Lights Out: A Nighttime UAV Localization Framework Using Thermal Imagery and Semantic 3D Maps
Pith reviewed 2026-05-07 13:30 UTC · model grok-4.3
The pith
Semantic reprojection aligns nighttime thermal images with daytime 3D maps to localize UAVs without GNSS.
A machine-rendered reading of the paper's core claim, the machinery that carries it, and where it could break.
Core claim
Localization is formulated in a shared semantic domain and solved via a symmetric bidirectional reprojection objective with confusion-aware weighting to improve robustness under segmentation uncertainty. Evaluated on real nighttime UAV trajectories, it achieves a bias-corrected RMSE2D of 2.18 m and median of 1.52 m, with errors concentrated in semantically ambiguous regions.
What carries the argument
The symmetric bidirectional reprojection objective with confusion-aware weighting, which aligns semantic labels from thermal segmentation to the 3D map while downweighting uncertain labels.
If this is right
- Localization performance reaches 2.18 m bias-corrected RMSE2D on 6.5 km of real nighttime flights.
- Accuracy correlates strongly with availability of semantic edge evidence in the scene.
- Large localization errors occur only in spatially localized ambiguous areas rather than randomly.
- Semantic reprojection provides a viable path for globally referenced nighttime UAV localization using thermal imagery alone.
Where Pith is reading between the lines
- Such a system could serve as a backup for GNSS in urban or contested environments where night operations are common.
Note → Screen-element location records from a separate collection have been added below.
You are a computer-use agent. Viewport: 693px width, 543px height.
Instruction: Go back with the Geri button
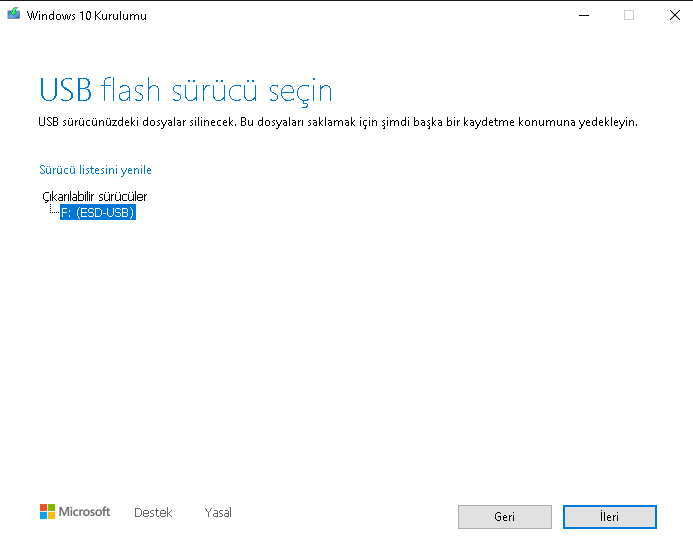click(504, 517)
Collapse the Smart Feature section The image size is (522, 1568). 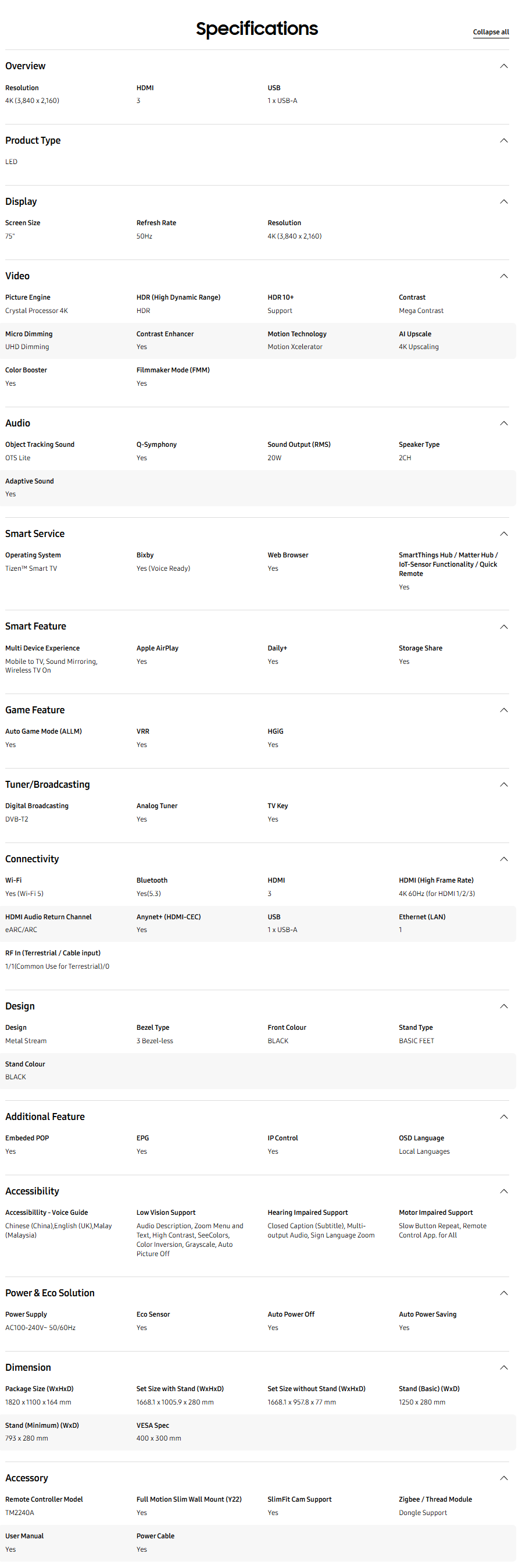[x=503, y=627]
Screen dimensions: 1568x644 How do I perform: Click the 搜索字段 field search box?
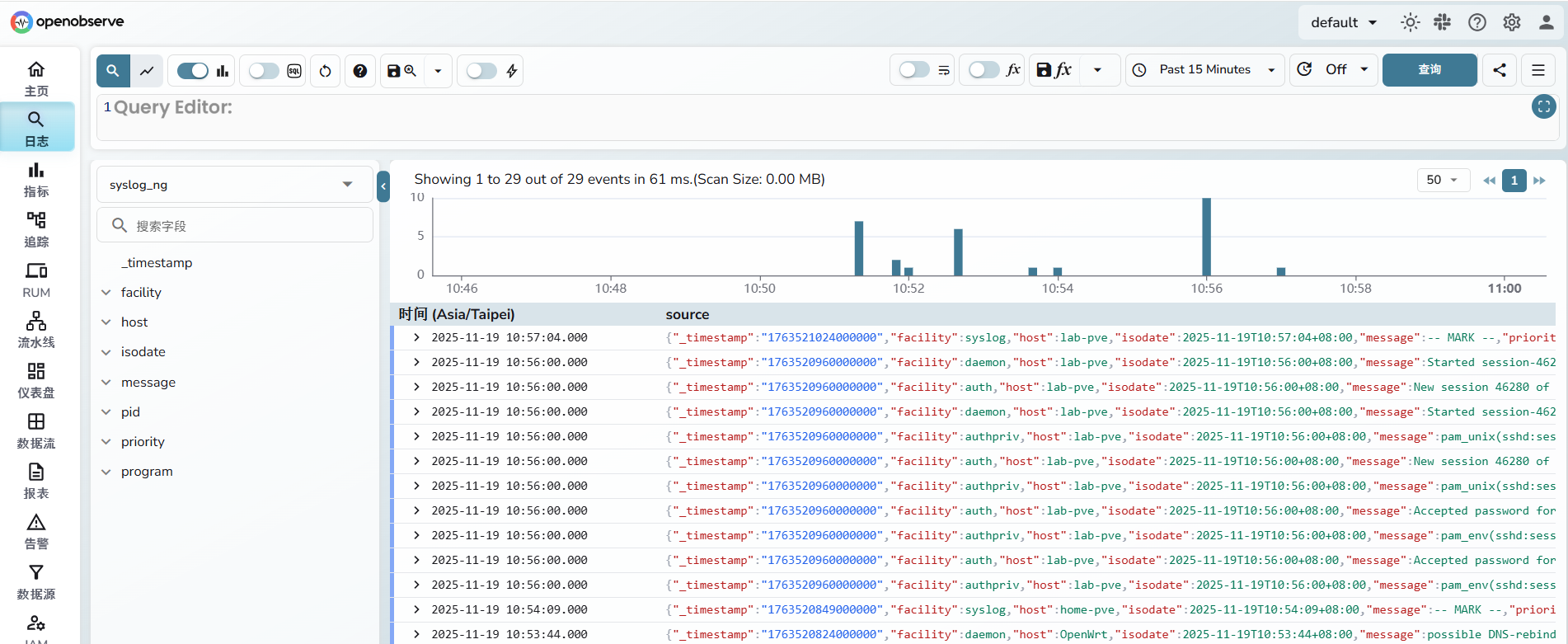(235, 226)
- Extending the approach to dynamic maps or online map updates might handle changing environments better.
- Testing in more varied terrains could reveal how semantic density affects reliability across different settings.
Load-bearing premise
That thermal image segmentation produces semantic categories that match those in the daytime RGB map reliably enough for reprojection to disambiguate position.
What would settle it
Running the system on a nighttime trajectory in an area with abundant semantic edges but observing RMSE2D errors significantly above 2 meters would falsify the claim of robust localization.
Figures
read the original abstract
Reliable backup localization for unmanned aerial vehicles (UAVs) operating in GNSS-denied nighttime conditions remains an open challenge due to the severe modality gap between daytime RGB maps and nighttime thermal imagery. This work presents a semantic reprojection framework for map-relative nighttime UAV localization by aligning segmented thermal observations with a globally referenced, semantically labeled 3D map constructed from daytime RGB data. Rather than relying on appearance-based correspondence, localization is formulated in a shared semantic domain and solved via a symmetric bidirectional reprojection objective with confusion-aware weighting to improve robustness under segmentation uncertainty. The approach is evaluated offline across 6.5 km of nighttime, real-world UAV flight trajectories in urban and semi-structured environments. Relative to RTK GNSS ground truth, the system achieves a bias-corrected RMSE2D of 2.18 m and a median RMSE2D of 1.52 m. Results show that localization performance is strongly correlated with the availability of semantic edge evidence and that large-error events are spatially localized to semantically ambiguous areas rather than uniformly distributed. These findings indicate that semantic reprojection offers a promising pathway toward globally referenced nighttime UAV localization using thermal imagery alone.
Editorial analysis
A structured set of objections, weighed in public.
Referee Report
Summary. The manuscript proposes a semantic reprojection framework for map-relative nighttime UAV localization. Thermal imagery is segmented and aligned to a globally referenced, semantically labeled 3D map built from daytime RGB data via a symmetric bidirectional reprojection objective that incorporates confusion-aware weighting to handle segmentation uncertainty. The method is evaluated offline on 6.5 km of real-world nighttime UAV trajectories in urban and semi-structured environments, reporting a bias-corrected RMSE2D of 2.18 m and median RMSE2D of 1.52 m relative to RTK GNSS ground truth, with performance shown to correlate with semantic edge availability.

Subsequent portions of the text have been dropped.